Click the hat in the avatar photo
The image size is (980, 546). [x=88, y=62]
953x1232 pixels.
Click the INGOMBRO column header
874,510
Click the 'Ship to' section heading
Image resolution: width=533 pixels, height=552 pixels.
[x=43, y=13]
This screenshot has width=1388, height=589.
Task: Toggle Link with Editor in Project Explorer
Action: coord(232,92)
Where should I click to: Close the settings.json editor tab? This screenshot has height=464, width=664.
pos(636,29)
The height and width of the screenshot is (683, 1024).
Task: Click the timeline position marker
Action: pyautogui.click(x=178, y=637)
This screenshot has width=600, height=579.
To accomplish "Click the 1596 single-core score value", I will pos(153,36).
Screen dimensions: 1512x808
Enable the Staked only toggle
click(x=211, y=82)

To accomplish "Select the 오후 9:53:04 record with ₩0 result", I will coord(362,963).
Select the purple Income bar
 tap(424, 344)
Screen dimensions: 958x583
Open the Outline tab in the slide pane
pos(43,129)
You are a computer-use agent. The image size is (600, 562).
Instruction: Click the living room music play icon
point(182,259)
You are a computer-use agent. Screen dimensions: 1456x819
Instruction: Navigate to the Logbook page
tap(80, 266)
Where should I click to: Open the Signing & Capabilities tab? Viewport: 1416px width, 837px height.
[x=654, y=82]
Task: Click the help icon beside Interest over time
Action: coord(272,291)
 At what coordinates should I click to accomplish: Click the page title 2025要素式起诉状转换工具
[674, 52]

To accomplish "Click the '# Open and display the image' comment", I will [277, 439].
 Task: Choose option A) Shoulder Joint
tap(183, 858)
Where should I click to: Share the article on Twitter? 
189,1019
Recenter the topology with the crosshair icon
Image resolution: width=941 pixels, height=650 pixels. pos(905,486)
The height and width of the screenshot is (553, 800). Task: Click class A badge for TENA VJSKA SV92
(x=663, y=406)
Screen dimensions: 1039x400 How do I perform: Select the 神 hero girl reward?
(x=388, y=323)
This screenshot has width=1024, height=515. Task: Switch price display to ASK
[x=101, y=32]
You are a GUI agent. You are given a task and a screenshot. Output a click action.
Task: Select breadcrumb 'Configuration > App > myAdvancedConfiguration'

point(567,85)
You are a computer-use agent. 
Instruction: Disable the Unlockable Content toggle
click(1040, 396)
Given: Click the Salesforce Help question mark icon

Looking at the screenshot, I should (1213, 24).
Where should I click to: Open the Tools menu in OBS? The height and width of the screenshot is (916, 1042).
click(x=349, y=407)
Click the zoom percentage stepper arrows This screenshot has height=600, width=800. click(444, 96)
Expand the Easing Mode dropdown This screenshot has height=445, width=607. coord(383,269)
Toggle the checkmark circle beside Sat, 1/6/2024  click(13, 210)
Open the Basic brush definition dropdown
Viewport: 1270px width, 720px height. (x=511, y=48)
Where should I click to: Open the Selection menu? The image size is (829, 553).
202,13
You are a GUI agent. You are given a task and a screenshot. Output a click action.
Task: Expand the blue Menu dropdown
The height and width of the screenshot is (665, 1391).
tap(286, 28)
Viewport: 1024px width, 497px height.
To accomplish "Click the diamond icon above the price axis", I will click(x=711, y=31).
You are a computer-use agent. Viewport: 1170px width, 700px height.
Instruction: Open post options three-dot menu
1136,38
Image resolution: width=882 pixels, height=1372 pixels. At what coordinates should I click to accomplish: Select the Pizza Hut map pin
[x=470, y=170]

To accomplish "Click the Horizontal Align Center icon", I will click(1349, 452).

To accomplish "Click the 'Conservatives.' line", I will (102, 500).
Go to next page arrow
####
_WORK TO COMPLETE_.
Among the entries, find every line holding "Expand" and return it.

_EXERCISE OUTPUT_.
Expand the Easing Mode dropdown This screenshot has height=445, width=607. coord(383,269)
Task: Expand the blue Menu dropdown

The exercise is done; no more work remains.